▶ TRY IT
Pictures aside, write out every record exactly as it appears.

RECORDED INFORMATION: Begin

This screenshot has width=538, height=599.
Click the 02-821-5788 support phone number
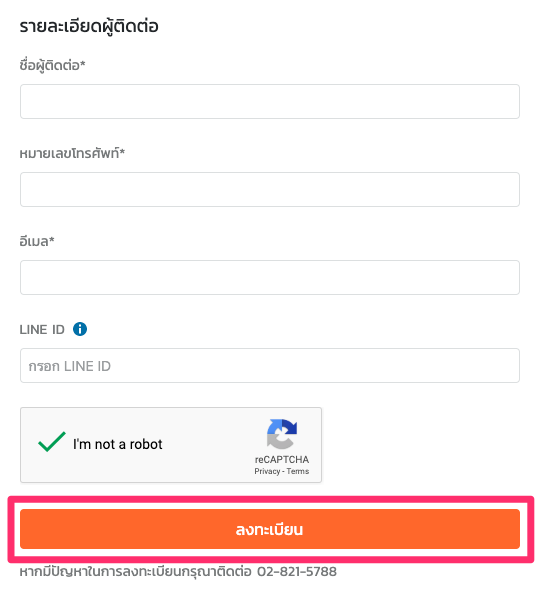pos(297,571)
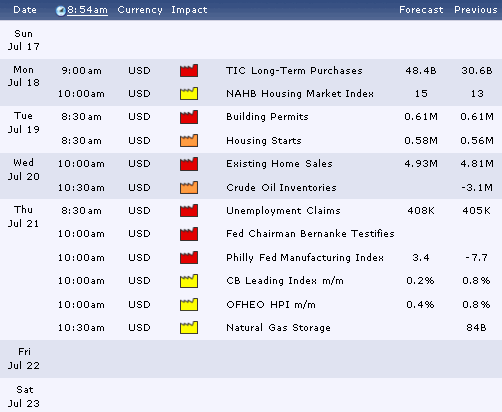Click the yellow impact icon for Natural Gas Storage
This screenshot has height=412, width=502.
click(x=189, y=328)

RECORDED INFORMATION: End

▶ SOLVED EXERCISE
This screenshot has width=538, height=599.
Click the 02-821-5788 support phone number
pos(297,571)
Click the yellow impact icon for Natural Gas Storage
This screenshot has height=412, width=502.
click(x=189, y=328)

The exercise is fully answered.